Lo llevo tatuado como con un hierro candente. En un viejo vídeo del MOC, Mariano Gómez pone voz a los insumisos vascos delante de un enjambre de micrófonos. “Esto es algo colectivo. Nunca vamos a permitir la represión selectiva. Si detienen a uno, nos tendrán a todos en la cárcel”. Y allí que se iban nuestros jóvenes desobedientes a picar los muros del Gobierno Militar de Bilbao y a encadenarse a las verjas aunque los sacaran arrastrados por el suelo o los sepultaran en los calabozos más sombríos. Llevaban siempre la cabeza bien alta porque sabían que no luchaban con el frágil aguijón de una abeja sino con la rabia unánime de toda la colmena. Mariano nos enseñó a ser multitudes.
Cuando me dijeron que su vida era ya una cuenta atrás, pensé que en realidad todos tenemos los días contados y que vivir es precisamente eso, ir bebiéndose a sorbos el tiempo sin más certidumbre que el ahora. No quise apenarme. Me resistí a las palabras de conmiseración y a los funerales prematuros. Lo mejor, me dijo Oskar Matute, es que vayamos a visitarlo para brindar por la alegría y por la vida que nos quede por delante. Así que llegamos a Barakaldo, llamamos al timbre de su casa y nos lo llevamos por las calles con el dolor a cuestas pero con una sonrisa pícara de fugitivos que ya nadie podrá arrancarnos de la memoria. Estaba Arturo Muñoz. Estaba Txema Mendibil. Echamos de menos a Bego Vesga.

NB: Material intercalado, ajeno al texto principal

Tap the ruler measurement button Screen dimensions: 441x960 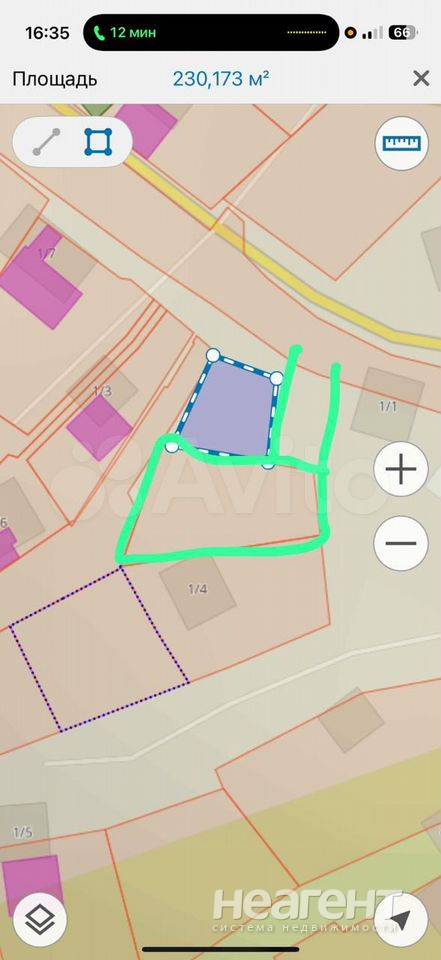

Hay muchas referencias pero pocos referentes. Hay gente que no muere ni aunque lo pretenda porque va encendiendo vidas allá por donde pisa y deja un rastro de fuego tan abrasador que no hay manera de sofocarlo. De Mariano siempre nos quedará su quemadura. Cada vez que hablaba se hacía un silencio de templo griego, no tanto por el respeto que nos merecían sus palabras como por la verdad tranquila que nos revelaban. La lealtad, nos dijo Txema aquel día, es escuchar lo que más nos cuesta decir. Ahora mismo no encuentro otra forma de lealtad que decir estas palabras sabiendo que Mariano no podrá escucharlas.
En el camino de vuelta a casa, me confesó que su vida se estaba alargando más allá de lo que la medicina había previsto. “Estoy más fuerte que un árbol”, creo que dijo. Cuando alguien goza de buena salud decimos que está como un roble aun cuando al roble se lo vaya rumiando la carcoma. Porque el roble siempre retoña. En Gernika, el árbol de todos los árboles extiende sus raíces hacia el pasado y abre sus ramas hacia el futuro a sabiendas de que su savia ya es eterna. Una vez en Buenos Aires, de visita por el Centro vasco Laurak Bat, me enseñaron un vástago del viejo roble de Gernika que levanta su copa hacia el cielo de Argentina. La vida que sembramos siempre termina floreciendo.
“Nacemos para morir”, decía Mariano con un soplo de poesía en una frase que parece una simple redundancia pero que encierra una verdad mucho más penetrante. La certeza de que estamos destinados a algo más grande que nosotros. La convicción de que pertenecemos a una muchedumbre hambrienta de sueños, atados para siempre al tronco histórico de un árbol que se niega a perecer.
No sé quién alumbrará ahora nuestras dudas. Pero sé que nunca mueren aquellos que nacieron para ser semilla.